As children and young people ourselves, we know the devastating impacts the global pandemic has had on our education - from those of us who are fighting for fair treatment from our universities to those of us who have had no access at all to school during the pandemic. Unfortunately, many children and young people have had to abandon their education and have been forced into work, or early marriage, or pregnancy instead. Yet this growing group of us has been entirely ignored by the Declaration: we agree that there must be catch-up and remedial measures for those who remain in education, but it is shameful that there is no recognition for those of us who could not. Again, the lack of commitment to fund the proposals that are included is concerning, particularly when we know already that some lower-income countries are already being forced to cut domestic financing commitments to education.

Children and young people are particularly impacted by conflict and emergencies, and it is well documented that refugee and displaced children receive less support, including psychosocial support, and funding for the most basic of protections, including education. Despite the hard evidence of reduced funding during the pandemic for those living in refugee and displacement camps and the severely under-resourced UN humanitarian appeal, children living with the consequences of conflict and crises receive no mention in the Declaration. This is a disgrace.

Central to the poor progress of the SDGs is the failure by States to address the fundamental and deep-seated discriminations within and between countries, which preserve and increase poverty. The pandemic has increased these inequalities, and we welcome the Declaration’s recognition of this. However, the Declaration fails to commit to any action which recognises an effective reversal of progress or which accelerates progress towards SDG10.
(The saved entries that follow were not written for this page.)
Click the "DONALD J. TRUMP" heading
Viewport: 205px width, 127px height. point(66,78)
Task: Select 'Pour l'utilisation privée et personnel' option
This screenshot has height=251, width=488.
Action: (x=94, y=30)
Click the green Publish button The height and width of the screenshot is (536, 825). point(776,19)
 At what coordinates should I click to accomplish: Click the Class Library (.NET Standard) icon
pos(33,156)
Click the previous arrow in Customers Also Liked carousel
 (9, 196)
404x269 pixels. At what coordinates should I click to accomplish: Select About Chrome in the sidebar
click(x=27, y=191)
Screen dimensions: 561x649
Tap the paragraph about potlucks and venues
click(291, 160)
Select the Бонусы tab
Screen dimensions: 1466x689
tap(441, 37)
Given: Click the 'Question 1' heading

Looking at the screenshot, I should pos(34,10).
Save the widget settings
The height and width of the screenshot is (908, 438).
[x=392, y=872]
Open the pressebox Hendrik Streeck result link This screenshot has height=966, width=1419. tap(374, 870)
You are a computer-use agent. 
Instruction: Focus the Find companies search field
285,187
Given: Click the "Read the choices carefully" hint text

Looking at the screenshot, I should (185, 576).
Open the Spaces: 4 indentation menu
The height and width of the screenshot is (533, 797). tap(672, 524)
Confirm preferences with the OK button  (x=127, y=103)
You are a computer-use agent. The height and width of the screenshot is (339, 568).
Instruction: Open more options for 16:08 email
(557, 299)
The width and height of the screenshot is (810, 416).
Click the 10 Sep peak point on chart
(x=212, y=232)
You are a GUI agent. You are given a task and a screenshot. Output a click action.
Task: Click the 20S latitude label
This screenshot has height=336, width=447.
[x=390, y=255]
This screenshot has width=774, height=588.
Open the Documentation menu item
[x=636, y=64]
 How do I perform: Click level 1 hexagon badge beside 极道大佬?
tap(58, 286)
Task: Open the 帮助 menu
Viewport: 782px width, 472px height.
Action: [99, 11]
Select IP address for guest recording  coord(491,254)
Finally, given that the majority of the world remains in the grip of COVID-19, we are extremely concerned that the Declaration suggests an active move away from vaccine justice. The majority of UN Member States are calling for a vaccine patent waiver, yet the Declaration calls for use of existing WTO agreements rather than an agreement to a simpler waiver. Until all of us are safe, none of us are safe, and it is incredible to us that a small number of countries have managed to exclude the possibility of a vaccine patent waiver from the joint Declaration.

We are concerned by the apparent disregard for the specific needs and challenges faced by children and young people throughout this Declaration, despite the overwhelming evidence that our rights are being increasingly denied.

The 2021 High-Level Political Forum could have been a moment for our governments to demonstrate their professed desire to build back better with tangible action. Without such commitments, the world will not even get back to ‘business as usual’ let alone build back better.